Luxturna and the new era of gene therapy in ophthalmology

Luxturna e a nova era da terapia gênica na oftalmologia

Fernanda Belga Ottoni Porto

DOI: 10.17545/eOftalmo/2020.0005

On Thursday, August 6, 2020, a new era of profound changes for ophthalmology and medicine began in Brazil: the first gene therapy arrived in the country, with the approval of voretigene neparvovec (VN) (LuxturnaTM, Novartis) by the Brazilian Health Regulatory Agency (ANVISA).

VN is an associated adenovirus viral vector containing the human RPE65 cDNA (AAV2-HRPE65v2), which is injected into the subretinal space after a pars plana vitrectomy in a hospital setting to treat inherited retinal disease (IRD) caused by variants in the two copies of the RPE65 gene. This gene encodes a protein that is essential to the visual cycle because it is responsible for converting all-trans-retinyl esters to 11-cis-retinol1. Deficiency of this protein results in the alteration of the visual cycle and consequent degeneration of photoreceptors, leading to progressive loss of vision. To date, 138 different variants in RPE65 gene have been reported, of which 66% are associated with Leber congenital amaurosis (LCA) and 16% with retinitis pigmentosa (RP)1, reflecting a phenotypic spectrum that ranges from profound congenital low vision of LCA and the milder symptoms of severe early childhood-onset retinal dystrophy to RP. Over time, patients with IRDs associated with untreated RPE65 variants completely lose their ability to perceive light of any intensity2. The ability to walk independently becomes extremely limited, leading to the impossibility of performing daily-life activities that depend on vision2.
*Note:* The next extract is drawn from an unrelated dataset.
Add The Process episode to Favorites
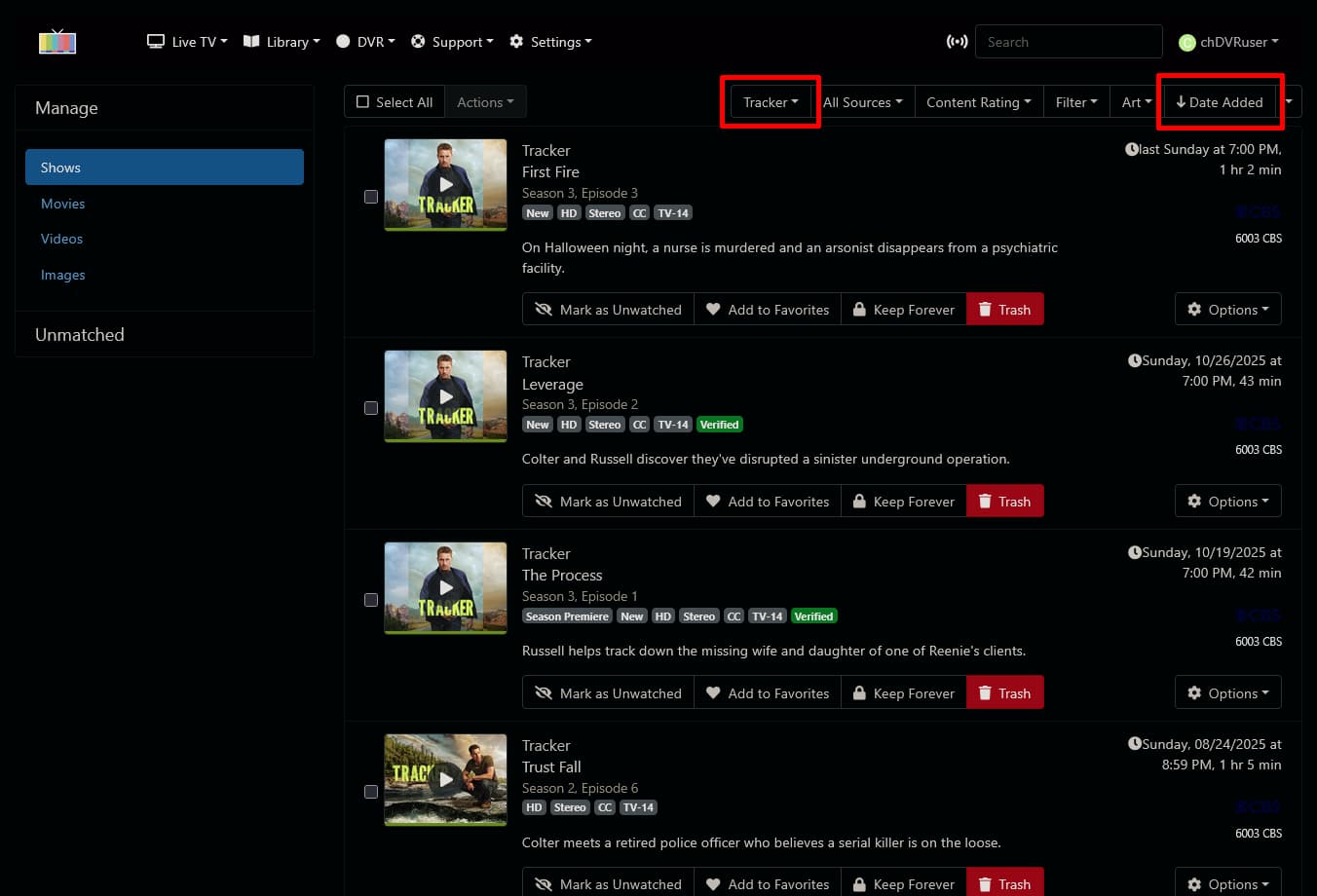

The pivotal study that led to the approval of VN (Clinicaltrials.gov NCT00999609) included 31 patients with biallelic pathogenic RPE65 variants. The patients were aged 3–44 years, and they were eligible for the clinical trial if they had visual acuity worse than 20/60 or a visual field of <20° from fixation. In the first year, patients were randomized 2:1 to receive bilateral treatment approximately every 18 days or to be followed for one year as a control group. At the end of the first year, patients in the control group would receive treatment if they continued to meet the inclusion criteria. The primary efficacy endpoint was the multi-luminance mobility test (MLMT), a type of test that evaluates the patient’s ability to walk along a defined path with obstacles under varying degrees of luminance. Performance improvement in MLMT was statistically significant in treated patients compared with that in the control group. Treated patients also had a mean improvement of 2 log in the full-field stimulus threshold test. Improvement was apparent 30 days after the procedure and remained stable for at least one year. Patients treated at Phase I of drug development suggest a sustained efficacy for up to 7 years4 (Clinicaltrials.gov, NCT01208389). The adverse events related to the surgical procedure were: transient reversible elevation of intraocular pressure (20% of patients), cataracts (15% of patients), and retinal ruptures (10% of patients)3.
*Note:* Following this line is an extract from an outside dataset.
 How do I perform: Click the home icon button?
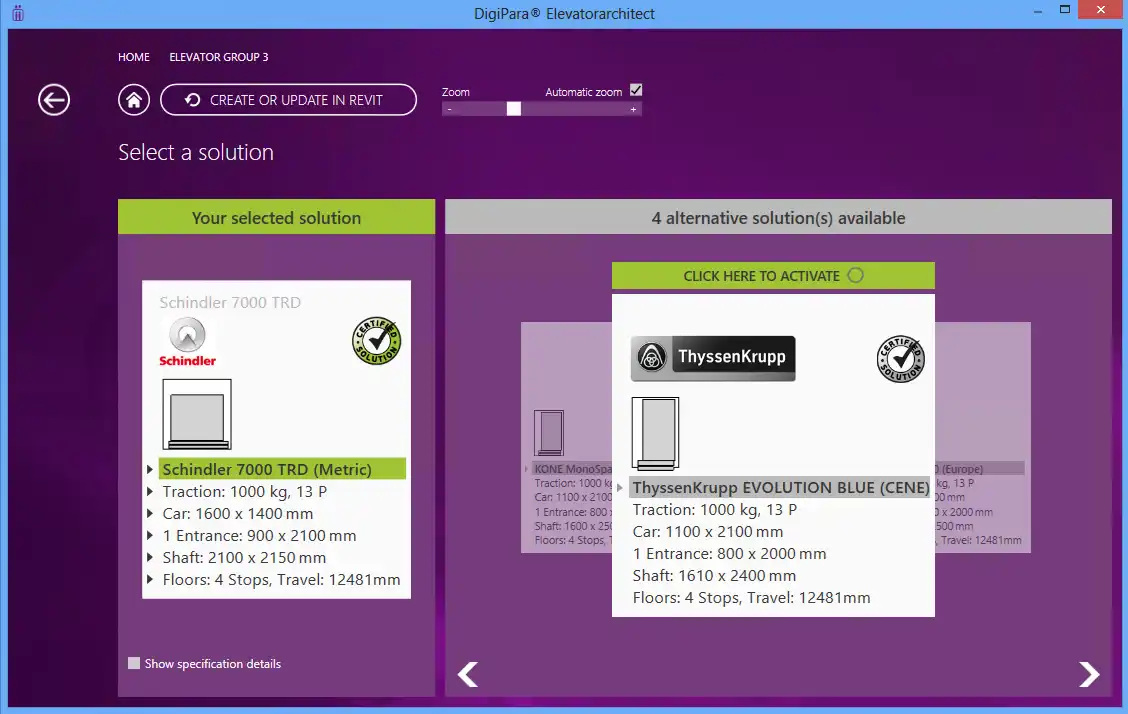pyautogui.click(x=134, y=100)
The approval of VN has brought ophthalmologists and geneticists into a new era of precision therapeutic intervention and personalized medicine because it is now possible to modulate genetic diseases and modify their natural history. However, there are significant challenges that need to be addressed, such as the need for appropriate and accurate diagnosis and genetic counseling, preoperative management of expectations, and discussion of the risks and benefits associated with the treatment, especially with children. Not the least important concerns are cost and access to treatment as we enter the phase of non-investigative commercial treatment.
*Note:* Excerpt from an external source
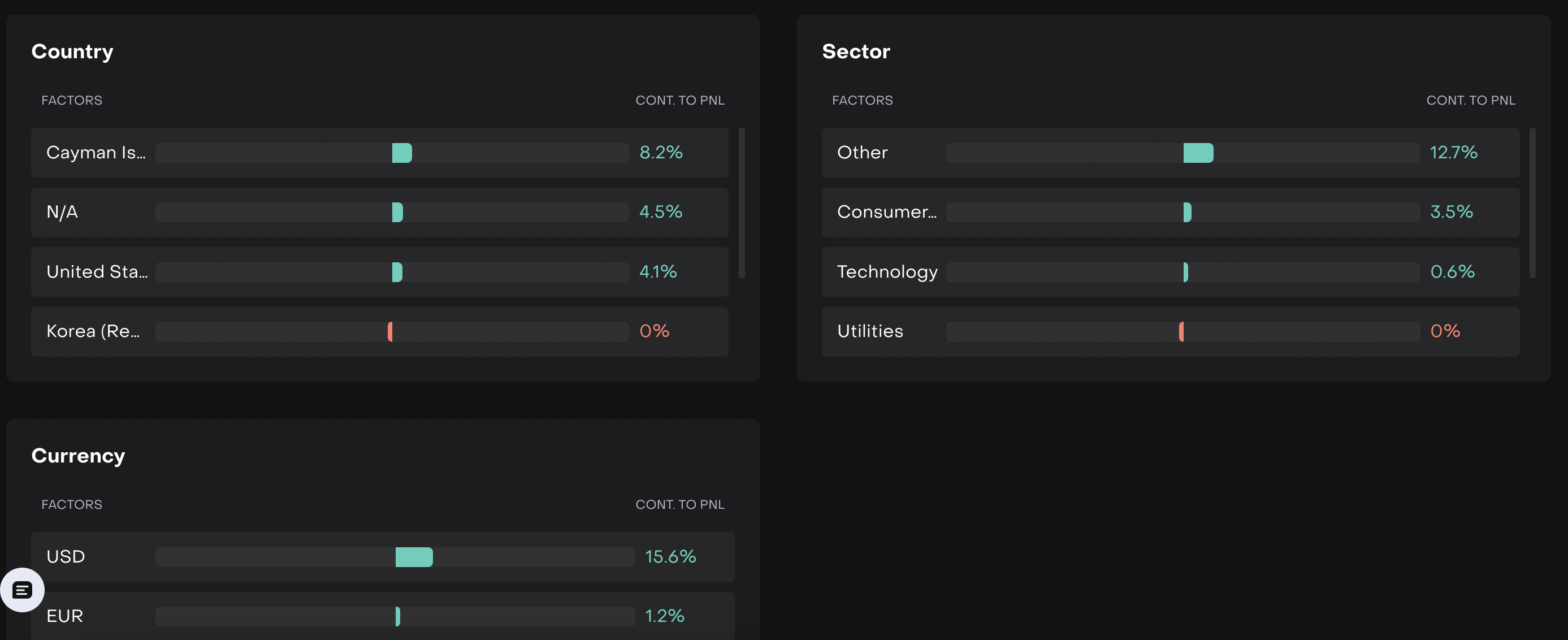Click Sector's CONT. TO PNL column header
The use of Luxturna has accelerated several essential aspects of care of patients with hereditary retinal diseases as the molecular diagnosis determines the eligibility for the treatment with Luxturna or participation in clinical trials. The process of establishing a molecular diagnosis involves the characterization of the phenotype (the clinical picture resulting from the expression of the genotype) by a physician with expertise in hereditary retinal diseases. Currently, pathogenic changes in 25 genes have been identified as being able to cause LCA and in 90 genes as possi ble causes of RP (RETnet https://sph.uth.edu/retnet/). These genes account for 75% of LCA and RP cases. Current technology is still unable to detect changes in the remaining 25% of cases. When a causal gene is suspected, new variants identified must be thoroughly tested for confirmation of their pathogenicity, and segregation analyses need to be performed. Understanding whether a variant is inherited or de novo can affect the classification of the variant and the interpretation of the results; consequently, an incorrect understanding of the biological effect of the variant can lead to erroneous clinical interpretations and serious consequences. Drack et al.5 presented several examples and a question: who should ideally request and explain the results of genetic tests? The consequences of an erroneous diagnosis go beyond offering an incorrect definition of the pathology or distorted information about the patient’s health condition; they may result in providing ineffective treatment to some and failing to indicate treatment to others. Therefore, the rigorous multistep diagnostic process used in pivotal clinical trials should continue to be used for approved treatments.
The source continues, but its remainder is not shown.